The global insurance and reinsurance industry suffered $54 billion of losses in 2016, according to the latest data from Swiss Re’s sigma unit, with the United States leading the way due to a record number of severe convective storm events.
Swiss Re’s final tally for 2016 insured catastrophe and man-made disaster losses of $54 billion is up on its earlier estimate of $49 billion after final costs for events such as the U.S. flooding in Louisiana and Mississippi and the Kaikoura earthquake in New Zealand were added.
As ever the United States led the way on insured catastrophe losses, as it tends to in many years due to the insurable interest exposed and the high levels of catastrophe and severe weather events, and in 2016 it is once again severe convective storms, so the impacts from severe thunderstorms, tornadoes, hail and other related wind impacts, that drove losses higher.
The $54 billion of total global insurance and reinsurance losses due to disasters in 2016 is up by 42% from 2015 and is the highest figure seen since 2012. Meanwhile global economic losses from disaster events in 2016 totalled $175 billion, which is a significant increase from 2015’s $94 billion.
The higher level of losses seen in 2016 have reversed a trend which saw the total decline over the last four years, however these figures are far from sufficient to cause any upturn in reinsurance pricing and with such a well-capitalised global market the impact is easily absorbed.
The global insurance and reinsurance loss of $54 billion is in-line with the inflation-adjusted annual average of the previous 10-years (USD 53 billion).
Natural catastrophe events caused $46 billion of insurance and reinsurance losses during the year, the same as the 10-year average, while losses from man-made disasters resulted in $8 billion of losses in 2016.
“In 2016, both economic and insured losses were close to their 10-year averages. Insured losses made up about 30% of total losses, with some areas faring much better because of higher insurance penetration,” commented Kurt Karl, Chief Economist of Swiss Re.
The United States accounted for more than half of the global insured loss figure in 2016 due to a record number of severe convective storms, Swiss Re explained, as these frequency type loss events continue to drive a significant toll for the industry.
Insured losses caused by tornado outbreaks and thunderstorms hit an estimated $15 billion in 2016, up considerably from 2015’s $9.7 billion and above the previous 10-year annual average of $12.6 billion.
Four independent severe convective storms that struck the U.S. in 2016 resulted in an insurance and reinsurance industry loss of $1 billion or higher, compared to just one in 2015.
The level of insurance penetration covering the regions where severe convective storms occur is generally high, meaning the re/insurance industry toll tends to be higher as well.
The costliest severe convective storm event of the year was a $3 billion insured loss due to a Texas hailstorm in April 2016, where around 86% of the economic toll was insured.

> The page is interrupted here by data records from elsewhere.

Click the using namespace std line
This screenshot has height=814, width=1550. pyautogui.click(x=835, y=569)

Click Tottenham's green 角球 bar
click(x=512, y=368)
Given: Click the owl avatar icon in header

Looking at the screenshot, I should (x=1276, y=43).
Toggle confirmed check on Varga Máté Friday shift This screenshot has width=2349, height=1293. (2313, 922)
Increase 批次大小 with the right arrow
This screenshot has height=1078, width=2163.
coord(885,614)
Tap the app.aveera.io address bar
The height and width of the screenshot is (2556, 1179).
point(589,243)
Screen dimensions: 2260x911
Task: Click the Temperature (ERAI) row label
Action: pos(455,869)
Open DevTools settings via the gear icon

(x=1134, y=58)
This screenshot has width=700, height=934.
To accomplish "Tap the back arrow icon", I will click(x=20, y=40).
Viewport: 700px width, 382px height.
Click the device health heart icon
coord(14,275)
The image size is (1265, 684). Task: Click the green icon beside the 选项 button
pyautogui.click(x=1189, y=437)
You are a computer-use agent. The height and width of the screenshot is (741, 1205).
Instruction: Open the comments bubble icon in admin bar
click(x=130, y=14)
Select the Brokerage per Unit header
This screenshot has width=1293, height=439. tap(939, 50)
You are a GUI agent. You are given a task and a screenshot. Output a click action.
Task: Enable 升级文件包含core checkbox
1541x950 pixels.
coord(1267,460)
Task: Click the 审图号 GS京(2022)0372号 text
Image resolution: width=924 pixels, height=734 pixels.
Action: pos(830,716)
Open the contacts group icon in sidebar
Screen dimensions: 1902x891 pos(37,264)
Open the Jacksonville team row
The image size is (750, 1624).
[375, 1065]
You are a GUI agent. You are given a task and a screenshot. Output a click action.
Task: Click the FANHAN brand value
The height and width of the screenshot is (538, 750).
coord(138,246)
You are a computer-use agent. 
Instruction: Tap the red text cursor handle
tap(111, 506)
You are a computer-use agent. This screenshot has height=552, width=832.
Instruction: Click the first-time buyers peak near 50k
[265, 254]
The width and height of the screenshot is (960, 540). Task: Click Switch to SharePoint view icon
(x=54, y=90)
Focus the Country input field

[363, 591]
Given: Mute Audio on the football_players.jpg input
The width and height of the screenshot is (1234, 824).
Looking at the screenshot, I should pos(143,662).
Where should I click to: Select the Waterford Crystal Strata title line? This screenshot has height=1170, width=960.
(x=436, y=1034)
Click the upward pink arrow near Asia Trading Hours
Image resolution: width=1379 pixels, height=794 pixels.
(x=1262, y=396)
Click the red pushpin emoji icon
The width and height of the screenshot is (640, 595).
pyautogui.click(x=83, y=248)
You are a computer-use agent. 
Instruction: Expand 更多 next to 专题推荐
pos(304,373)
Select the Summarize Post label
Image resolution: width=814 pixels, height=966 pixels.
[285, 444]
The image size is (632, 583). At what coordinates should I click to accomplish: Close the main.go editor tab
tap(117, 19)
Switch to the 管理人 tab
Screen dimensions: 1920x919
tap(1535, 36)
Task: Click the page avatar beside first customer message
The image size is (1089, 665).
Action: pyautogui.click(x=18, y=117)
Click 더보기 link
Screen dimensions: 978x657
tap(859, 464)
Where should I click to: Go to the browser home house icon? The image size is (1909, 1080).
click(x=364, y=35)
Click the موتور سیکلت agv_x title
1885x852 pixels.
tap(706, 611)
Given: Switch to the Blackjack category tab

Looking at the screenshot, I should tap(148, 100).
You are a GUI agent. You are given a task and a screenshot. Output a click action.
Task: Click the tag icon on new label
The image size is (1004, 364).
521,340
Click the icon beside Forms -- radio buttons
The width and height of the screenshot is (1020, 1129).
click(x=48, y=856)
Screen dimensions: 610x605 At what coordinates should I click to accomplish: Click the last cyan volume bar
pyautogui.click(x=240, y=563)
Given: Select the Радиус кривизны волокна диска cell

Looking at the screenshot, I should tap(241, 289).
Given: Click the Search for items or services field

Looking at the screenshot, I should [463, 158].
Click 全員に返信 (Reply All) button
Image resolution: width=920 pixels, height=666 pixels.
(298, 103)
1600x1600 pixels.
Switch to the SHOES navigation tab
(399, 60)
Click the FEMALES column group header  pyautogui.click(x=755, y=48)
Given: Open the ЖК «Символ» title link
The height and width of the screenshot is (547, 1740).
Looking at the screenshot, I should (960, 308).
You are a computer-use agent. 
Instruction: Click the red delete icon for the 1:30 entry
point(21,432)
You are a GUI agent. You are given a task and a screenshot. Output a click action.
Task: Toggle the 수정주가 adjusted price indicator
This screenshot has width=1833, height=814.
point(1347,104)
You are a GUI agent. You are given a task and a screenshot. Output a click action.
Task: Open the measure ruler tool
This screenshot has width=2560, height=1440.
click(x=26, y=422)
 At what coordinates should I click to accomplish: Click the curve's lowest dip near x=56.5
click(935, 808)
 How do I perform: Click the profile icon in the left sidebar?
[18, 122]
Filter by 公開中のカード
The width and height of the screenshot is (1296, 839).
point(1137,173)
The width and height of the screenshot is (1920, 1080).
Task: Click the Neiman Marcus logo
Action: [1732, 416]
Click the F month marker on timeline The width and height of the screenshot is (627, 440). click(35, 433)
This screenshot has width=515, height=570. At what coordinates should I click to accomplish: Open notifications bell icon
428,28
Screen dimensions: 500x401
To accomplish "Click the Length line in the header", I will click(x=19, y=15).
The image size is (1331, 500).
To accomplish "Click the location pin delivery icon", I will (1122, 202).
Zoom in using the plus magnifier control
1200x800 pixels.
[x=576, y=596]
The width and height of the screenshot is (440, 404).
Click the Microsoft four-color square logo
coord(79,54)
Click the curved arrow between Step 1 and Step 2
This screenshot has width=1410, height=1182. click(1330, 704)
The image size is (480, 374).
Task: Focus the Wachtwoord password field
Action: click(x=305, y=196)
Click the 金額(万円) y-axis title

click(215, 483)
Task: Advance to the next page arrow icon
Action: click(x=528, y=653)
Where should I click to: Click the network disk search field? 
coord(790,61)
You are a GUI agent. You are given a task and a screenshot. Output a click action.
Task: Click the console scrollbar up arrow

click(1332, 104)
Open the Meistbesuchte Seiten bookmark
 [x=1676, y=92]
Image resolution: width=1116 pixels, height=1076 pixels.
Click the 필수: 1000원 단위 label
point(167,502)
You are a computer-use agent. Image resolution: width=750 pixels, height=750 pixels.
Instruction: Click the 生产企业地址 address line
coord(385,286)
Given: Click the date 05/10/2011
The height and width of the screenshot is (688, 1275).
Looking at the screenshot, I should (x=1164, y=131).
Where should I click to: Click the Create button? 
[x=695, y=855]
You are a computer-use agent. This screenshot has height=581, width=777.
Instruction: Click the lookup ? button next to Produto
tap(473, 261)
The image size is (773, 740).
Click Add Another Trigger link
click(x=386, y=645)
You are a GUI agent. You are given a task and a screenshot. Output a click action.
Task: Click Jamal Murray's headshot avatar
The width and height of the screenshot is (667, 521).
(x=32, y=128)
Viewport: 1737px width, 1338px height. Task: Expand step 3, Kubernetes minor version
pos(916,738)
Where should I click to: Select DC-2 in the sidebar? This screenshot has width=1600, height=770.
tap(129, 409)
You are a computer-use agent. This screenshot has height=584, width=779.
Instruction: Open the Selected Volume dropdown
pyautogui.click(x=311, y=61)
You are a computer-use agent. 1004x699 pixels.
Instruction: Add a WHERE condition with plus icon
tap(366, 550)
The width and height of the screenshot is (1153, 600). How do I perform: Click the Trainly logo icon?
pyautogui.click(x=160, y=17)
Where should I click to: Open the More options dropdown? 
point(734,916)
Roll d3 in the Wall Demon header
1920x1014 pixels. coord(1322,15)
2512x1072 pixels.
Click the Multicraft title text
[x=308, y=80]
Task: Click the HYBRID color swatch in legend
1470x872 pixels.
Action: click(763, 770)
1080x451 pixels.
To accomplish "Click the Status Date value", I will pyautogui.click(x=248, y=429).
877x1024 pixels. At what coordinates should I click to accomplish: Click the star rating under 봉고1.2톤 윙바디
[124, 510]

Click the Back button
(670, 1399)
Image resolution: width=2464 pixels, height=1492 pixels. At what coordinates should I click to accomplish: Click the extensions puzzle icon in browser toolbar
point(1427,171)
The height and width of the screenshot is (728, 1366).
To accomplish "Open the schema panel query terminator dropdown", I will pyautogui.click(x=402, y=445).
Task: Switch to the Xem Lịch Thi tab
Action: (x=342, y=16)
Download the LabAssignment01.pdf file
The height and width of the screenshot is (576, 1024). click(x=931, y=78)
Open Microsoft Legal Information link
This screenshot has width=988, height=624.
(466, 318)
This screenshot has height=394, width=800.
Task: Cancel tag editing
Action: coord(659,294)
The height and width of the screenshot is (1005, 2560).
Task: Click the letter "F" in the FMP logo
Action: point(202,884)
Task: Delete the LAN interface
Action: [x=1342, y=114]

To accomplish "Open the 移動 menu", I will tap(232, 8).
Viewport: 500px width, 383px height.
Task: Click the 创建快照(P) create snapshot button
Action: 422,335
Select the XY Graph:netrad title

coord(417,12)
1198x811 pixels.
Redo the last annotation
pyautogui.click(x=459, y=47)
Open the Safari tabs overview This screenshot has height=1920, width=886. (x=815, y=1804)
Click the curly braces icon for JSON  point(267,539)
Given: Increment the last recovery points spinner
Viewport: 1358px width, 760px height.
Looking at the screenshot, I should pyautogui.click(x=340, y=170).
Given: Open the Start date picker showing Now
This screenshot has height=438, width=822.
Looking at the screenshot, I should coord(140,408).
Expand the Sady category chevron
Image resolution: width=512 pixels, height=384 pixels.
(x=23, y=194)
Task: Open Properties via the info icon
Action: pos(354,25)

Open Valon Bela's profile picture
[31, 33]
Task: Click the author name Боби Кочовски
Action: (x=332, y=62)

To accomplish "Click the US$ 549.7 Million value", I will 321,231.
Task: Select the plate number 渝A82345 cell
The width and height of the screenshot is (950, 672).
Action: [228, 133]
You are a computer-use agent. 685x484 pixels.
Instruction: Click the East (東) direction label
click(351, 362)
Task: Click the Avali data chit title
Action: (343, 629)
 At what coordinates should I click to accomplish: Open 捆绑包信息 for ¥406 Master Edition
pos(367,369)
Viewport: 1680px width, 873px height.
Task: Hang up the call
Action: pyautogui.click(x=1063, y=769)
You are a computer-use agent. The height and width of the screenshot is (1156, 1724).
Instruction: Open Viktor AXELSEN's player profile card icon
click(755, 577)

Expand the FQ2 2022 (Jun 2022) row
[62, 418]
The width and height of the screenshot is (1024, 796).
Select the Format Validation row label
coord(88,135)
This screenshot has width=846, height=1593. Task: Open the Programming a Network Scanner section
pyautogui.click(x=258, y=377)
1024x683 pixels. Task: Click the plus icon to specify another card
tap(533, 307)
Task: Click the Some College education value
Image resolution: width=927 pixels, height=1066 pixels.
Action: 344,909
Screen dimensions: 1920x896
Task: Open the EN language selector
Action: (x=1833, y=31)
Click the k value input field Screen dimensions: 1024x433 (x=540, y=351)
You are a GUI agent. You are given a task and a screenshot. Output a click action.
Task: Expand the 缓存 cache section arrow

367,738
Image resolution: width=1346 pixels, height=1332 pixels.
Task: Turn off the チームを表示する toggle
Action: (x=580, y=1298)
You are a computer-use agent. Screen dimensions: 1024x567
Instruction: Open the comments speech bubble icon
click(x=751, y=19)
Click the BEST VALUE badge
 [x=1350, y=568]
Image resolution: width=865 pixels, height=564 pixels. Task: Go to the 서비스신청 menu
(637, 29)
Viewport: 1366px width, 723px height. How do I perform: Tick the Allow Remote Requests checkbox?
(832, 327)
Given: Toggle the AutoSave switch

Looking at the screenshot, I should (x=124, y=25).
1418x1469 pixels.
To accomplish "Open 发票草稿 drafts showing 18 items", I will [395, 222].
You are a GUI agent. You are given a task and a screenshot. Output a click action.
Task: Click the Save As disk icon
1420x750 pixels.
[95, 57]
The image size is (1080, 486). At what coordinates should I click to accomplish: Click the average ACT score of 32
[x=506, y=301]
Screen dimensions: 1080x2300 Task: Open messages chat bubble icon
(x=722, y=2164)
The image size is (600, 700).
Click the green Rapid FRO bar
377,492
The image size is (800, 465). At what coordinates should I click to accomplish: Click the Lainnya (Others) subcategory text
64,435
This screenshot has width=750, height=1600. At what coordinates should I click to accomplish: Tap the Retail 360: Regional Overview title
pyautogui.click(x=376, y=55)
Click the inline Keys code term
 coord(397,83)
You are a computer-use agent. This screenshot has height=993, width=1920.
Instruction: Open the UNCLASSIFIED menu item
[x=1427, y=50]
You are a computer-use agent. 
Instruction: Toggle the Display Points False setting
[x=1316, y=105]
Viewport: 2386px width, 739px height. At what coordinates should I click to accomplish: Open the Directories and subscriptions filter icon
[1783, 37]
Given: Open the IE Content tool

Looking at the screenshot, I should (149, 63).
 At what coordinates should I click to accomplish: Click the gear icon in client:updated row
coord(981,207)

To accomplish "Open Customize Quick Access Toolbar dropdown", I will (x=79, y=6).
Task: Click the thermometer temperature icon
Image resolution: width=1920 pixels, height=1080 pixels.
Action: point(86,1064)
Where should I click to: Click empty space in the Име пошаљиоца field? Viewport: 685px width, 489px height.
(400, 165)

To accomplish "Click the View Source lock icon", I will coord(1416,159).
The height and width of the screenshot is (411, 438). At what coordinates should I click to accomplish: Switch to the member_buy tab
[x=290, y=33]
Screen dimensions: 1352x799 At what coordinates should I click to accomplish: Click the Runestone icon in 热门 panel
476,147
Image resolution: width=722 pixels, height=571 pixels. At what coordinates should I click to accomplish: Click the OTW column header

2016’s loss events once again highlight that insurance penetration is severely lacking in some regions and for some natural perils. Swiss Re highlighted that the Italian, Ecuador and Japanese earthquake events were just 3%, 12% and around 18% insured. Even the Louisiana flooding, which was a $10 billion economic loss, was only 31% insured and the Fort McMurray wildfire, a $4 billion economic loss, 70% insured.
These events highlight the continued need for more reinsurance and risk transfer capital to back natural peril risks, but also the requirement for insurance protection to be made more available, and in certain cases mandated, in order to protect and support recovery after major disaster events.
“In many parts of the world, insurance can play a much bigger role in helping households and communities recover from the losses and shock that disasters can inflict”, Karl said.